# [What you need to do]
With the pictures excluded, retype the records that follow exactly.
┄┄┄┄┄┄┄┄┄┄┄┄┄┄┄┄┄┄┄┄
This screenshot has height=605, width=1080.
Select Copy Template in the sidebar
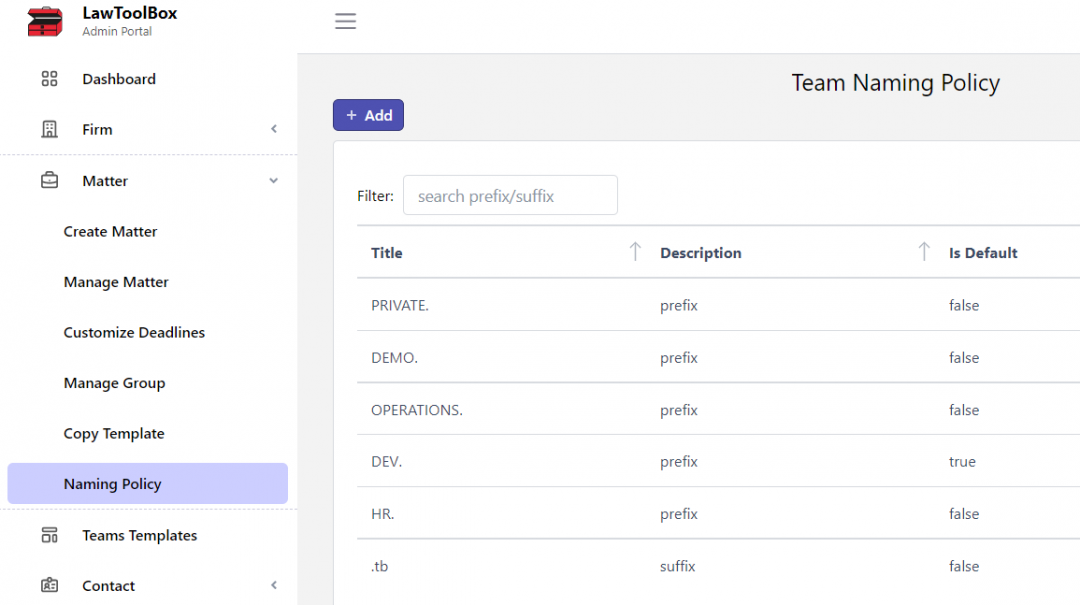113,433
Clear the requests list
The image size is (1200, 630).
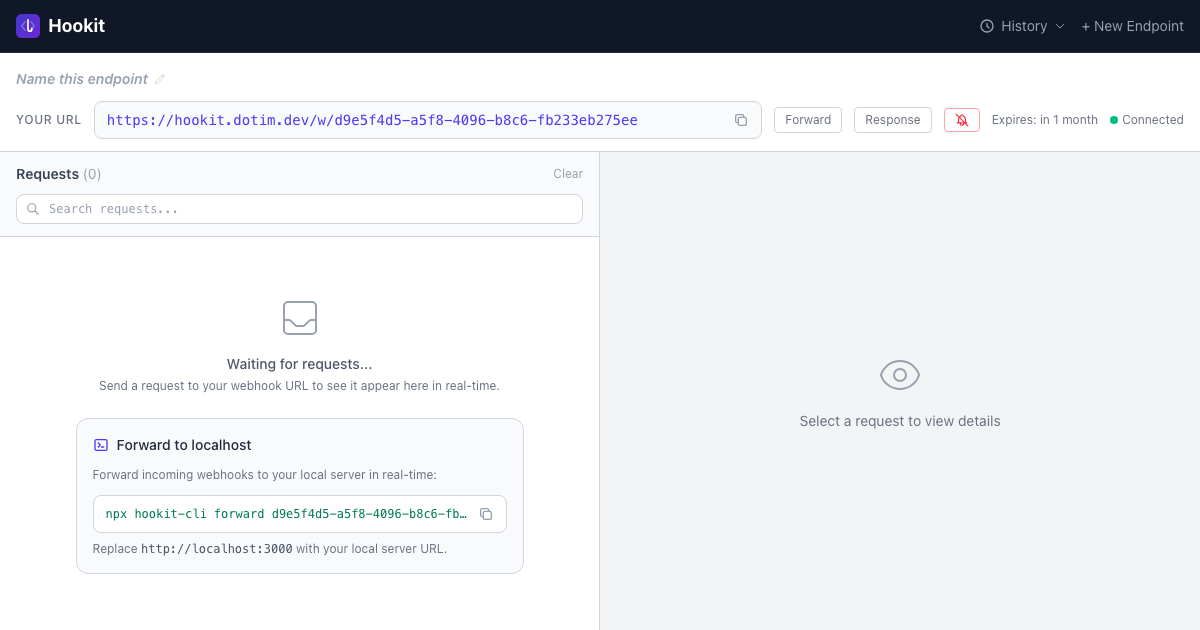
┄┄┄┄┄┄┄┄┄┄┄┄┄┄┄┄┄┄┄┄
# [Your solution]
This screenshot has height=605, width=1080.
Select Copy Template in the sidebar
113,433
Clear the requests list
The image size is (1200, 630).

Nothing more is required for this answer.